-- BEGIN Given records --
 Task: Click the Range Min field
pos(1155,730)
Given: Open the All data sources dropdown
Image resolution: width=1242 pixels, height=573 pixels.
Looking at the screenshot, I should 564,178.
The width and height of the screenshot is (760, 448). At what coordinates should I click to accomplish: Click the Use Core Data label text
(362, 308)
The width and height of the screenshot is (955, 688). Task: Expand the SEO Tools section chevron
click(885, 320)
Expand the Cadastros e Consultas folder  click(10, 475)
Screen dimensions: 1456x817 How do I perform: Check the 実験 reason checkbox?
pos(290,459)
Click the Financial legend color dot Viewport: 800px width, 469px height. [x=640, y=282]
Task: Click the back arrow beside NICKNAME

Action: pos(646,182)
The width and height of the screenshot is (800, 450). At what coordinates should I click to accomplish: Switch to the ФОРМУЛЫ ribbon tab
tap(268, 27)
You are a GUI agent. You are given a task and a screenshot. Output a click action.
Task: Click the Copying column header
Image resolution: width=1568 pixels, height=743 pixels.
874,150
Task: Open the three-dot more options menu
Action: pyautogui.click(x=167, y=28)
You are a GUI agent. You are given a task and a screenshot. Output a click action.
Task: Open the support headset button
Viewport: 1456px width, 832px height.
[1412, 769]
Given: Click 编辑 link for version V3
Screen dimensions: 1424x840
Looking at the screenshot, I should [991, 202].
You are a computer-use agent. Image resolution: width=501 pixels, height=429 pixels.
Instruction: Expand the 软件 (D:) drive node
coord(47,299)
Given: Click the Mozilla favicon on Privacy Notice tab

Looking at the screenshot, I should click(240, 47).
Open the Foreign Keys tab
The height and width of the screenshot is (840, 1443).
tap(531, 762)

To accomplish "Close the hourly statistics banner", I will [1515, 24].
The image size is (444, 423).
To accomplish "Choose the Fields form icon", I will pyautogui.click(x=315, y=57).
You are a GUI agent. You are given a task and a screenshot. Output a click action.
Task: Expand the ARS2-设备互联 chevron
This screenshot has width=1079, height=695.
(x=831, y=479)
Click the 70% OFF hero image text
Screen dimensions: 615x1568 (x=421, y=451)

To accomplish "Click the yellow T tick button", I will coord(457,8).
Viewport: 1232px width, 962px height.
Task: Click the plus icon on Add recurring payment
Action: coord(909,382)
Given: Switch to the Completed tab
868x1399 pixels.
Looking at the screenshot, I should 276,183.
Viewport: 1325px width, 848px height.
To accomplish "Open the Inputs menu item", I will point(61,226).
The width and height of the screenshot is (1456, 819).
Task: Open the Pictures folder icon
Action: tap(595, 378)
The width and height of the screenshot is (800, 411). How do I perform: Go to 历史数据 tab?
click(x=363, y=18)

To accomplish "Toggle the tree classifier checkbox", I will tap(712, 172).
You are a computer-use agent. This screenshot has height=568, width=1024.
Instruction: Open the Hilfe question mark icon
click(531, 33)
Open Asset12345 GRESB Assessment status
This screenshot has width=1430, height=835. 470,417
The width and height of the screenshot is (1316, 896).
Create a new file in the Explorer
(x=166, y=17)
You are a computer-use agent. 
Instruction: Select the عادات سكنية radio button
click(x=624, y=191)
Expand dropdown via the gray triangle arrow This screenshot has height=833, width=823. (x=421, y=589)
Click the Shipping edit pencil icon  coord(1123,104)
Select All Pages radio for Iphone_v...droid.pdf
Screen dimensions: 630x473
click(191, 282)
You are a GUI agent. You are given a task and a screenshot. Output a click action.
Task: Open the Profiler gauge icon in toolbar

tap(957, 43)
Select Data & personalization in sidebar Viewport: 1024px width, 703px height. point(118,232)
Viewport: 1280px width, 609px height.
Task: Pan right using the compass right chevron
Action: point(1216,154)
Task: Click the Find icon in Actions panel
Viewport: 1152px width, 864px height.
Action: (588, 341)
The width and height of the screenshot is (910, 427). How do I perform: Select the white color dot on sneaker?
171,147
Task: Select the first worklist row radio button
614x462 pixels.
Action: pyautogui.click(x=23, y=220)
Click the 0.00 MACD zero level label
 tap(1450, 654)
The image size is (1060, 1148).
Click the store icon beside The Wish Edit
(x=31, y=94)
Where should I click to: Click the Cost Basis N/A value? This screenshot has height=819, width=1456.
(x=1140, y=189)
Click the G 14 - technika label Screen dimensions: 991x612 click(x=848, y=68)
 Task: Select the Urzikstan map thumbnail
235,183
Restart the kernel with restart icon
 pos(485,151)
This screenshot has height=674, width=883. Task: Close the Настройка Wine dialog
-- END Given records --
The problem: Pick out each line of the rows above that contains the word "Close", and copy every such line in full.

The completed task:
To accomplish "Close the hourly statistics banner", I will [1515, 24].
This screenshot has height=674, width=883. Task: Close the Настройка Wine dialog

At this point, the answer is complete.